Nieodebrany depozyt trzeba oddać spadkobiercom - wyrok SN

Tylko spadkobierca uprawnionego do odbioru depozytu może się zgłosić po jego śmierci po odbiór pieniędzy.

Aktualizacja: 21.09.2017 08:38 Publikacja: 21.09.2017 07:34

Nieodebrany depozyt trzeba oddać spadkobiercom - wyrok SN

Foto: Fotolia

Reguł dziedziczenia nie można pominąć, np. stosując wprost przepisy ustawy o likwidacji niepodjętych depozytów. To sedno najnowszej uchwały Sądu Najwyższego, który dokonał istotnej wykładni niejasnych i niespójnych z zasadami dziedziczenia przepisów ustawy z 8 października 2006 r. o likwidacji niepodjętych depozytów (ustawa). Choć ustawa przewiduje drobiazgową procedurę zwracania depozytów osobom uprawnionym, to życie pokazało, że jest niewystarczająca.

Formalna likwidacja

Zgodnie z art. 6 ustawy, gdy nie jest znane miejsce zamieszkania uprawnionego do depozytu, przechowujący ma obowiązek wystąpić do odpowiednich ewidencji, rejestrów o informacje umożliwiające ustalenie tego miejsca. Gdy nie uda się ustalić uprawnionego, musi zamieszczać odpowiednie ogłoszenie na tablicy informacyjnej w swojej siedzibie przez sześć miesięcy, a jeśli depozyt przekracza 5 tys. zł, również w gazecie.

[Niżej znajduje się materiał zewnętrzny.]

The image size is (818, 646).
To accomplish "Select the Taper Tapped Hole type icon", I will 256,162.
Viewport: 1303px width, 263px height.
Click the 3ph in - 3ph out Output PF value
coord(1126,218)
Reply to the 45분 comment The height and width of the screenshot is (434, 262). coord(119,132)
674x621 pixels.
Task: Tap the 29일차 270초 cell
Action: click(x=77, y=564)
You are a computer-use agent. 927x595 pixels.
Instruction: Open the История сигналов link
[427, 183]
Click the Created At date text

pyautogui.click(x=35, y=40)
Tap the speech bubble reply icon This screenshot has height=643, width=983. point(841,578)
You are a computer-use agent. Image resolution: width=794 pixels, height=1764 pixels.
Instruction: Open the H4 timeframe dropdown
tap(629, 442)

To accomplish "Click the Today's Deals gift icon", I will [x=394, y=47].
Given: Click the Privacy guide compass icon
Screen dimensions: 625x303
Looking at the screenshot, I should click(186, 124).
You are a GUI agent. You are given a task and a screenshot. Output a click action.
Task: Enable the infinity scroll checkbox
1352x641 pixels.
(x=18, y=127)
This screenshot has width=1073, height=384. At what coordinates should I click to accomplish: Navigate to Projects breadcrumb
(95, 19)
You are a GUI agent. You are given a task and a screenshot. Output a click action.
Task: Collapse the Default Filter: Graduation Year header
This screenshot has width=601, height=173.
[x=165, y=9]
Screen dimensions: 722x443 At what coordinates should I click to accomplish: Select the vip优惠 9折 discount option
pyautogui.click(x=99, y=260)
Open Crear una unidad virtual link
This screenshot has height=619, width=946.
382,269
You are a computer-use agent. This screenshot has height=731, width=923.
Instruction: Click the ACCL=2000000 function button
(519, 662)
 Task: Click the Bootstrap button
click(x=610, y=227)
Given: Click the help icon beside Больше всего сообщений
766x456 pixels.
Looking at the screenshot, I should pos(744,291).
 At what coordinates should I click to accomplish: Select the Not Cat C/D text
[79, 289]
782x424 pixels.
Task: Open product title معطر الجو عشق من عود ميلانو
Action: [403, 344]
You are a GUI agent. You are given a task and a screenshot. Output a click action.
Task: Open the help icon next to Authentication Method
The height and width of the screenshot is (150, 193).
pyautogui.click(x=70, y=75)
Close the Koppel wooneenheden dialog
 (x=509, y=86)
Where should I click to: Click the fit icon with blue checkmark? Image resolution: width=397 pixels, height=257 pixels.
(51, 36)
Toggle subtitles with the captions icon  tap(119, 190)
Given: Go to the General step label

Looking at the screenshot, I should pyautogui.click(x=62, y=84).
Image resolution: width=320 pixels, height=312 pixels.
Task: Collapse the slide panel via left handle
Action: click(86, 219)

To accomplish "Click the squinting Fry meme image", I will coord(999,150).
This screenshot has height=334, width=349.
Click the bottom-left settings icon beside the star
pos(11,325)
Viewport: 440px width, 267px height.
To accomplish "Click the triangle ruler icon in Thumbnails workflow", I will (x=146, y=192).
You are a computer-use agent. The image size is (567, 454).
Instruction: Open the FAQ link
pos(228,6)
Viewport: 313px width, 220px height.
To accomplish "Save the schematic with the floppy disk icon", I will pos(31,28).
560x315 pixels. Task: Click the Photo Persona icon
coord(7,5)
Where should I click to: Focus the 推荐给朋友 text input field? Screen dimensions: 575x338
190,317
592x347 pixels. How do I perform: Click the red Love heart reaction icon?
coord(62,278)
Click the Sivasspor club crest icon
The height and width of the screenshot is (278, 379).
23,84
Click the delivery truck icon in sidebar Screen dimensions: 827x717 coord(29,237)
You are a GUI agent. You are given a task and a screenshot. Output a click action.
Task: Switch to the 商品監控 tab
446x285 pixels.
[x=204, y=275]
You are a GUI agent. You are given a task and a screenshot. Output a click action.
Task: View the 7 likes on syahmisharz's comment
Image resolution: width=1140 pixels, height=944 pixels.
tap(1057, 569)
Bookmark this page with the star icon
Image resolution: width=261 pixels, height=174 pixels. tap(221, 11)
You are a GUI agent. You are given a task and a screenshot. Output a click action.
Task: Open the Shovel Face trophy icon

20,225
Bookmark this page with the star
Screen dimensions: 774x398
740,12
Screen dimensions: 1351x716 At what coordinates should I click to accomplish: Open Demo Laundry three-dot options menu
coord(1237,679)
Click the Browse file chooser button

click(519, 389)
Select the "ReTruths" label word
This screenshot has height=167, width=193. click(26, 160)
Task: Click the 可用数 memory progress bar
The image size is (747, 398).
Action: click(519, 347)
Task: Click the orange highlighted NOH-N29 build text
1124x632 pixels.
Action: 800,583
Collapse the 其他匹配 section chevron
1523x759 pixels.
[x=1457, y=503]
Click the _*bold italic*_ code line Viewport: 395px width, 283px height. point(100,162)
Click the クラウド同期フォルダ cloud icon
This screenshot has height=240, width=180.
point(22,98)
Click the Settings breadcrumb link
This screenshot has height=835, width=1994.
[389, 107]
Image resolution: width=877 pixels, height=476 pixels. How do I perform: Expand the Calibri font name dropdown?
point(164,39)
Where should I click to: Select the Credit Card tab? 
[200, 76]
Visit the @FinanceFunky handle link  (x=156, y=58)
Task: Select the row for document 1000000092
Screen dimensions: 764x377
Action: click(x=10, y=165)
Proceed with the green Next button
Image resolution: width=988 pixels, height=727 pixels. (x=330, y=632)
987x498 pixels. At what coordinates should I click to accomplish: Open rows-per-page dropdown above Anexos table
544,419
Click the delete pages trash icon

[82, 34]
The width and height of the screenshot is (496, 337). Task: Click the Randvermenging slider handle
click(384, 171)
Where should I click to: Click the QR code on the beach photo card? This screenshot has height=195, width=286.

Z tej procedury skorzystał należący do powiatu olsztyńskiego dom pomocy społecznej po śmierci jednego z pensjonariuszy. Miał on kilkaset złotych oszczędności z emerytury, ale uprawniony do ich odebrania się nie zgłosił. Powiat wystąpił więc do sądu o formalną likwidację depozytu.

Sąd rejonowy uznał jednak, że nie ma do tego podstaw. Wskazał, że urzędnicy czy pracownicy domu powinni podjąć czynności zmierzające do ustalenia spadkobiercy, a sam depozyt złożyć do depozytu sądowego. Tych obowiązków nie zastąpi bowiem procedura likwidacji niepodjętego depozytu, gdy chodzi o poważną ingerencją w prawo własności, prawo do dziedziczenia.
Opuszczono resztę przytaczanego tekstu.